- ABOUT THIS EXERCISE
Within the entries below, find every line that has the string "screenshot", then copy it.

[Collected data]

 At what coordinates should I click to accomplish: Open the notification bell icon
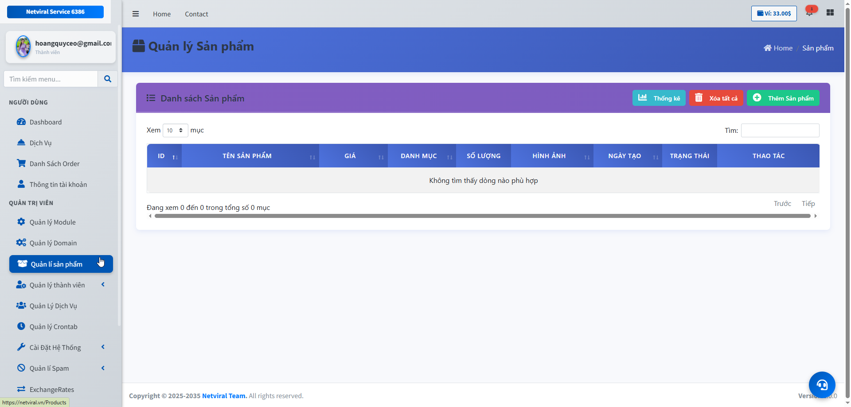809,13
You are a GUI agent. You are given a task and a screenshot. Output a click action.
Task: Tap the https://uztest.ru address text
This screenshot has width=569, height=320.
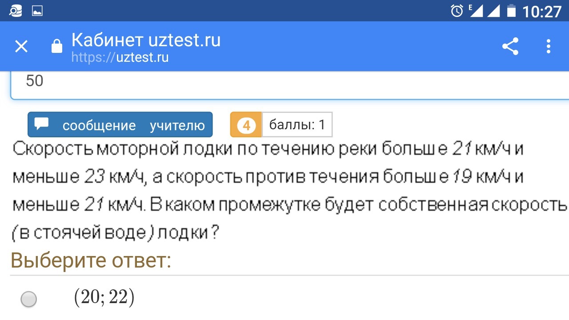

- SOLVED PROBLEM
You are a GUI agent. You are given a task and a screenshot. Output a click action.
This screenshot has width=569, height=320.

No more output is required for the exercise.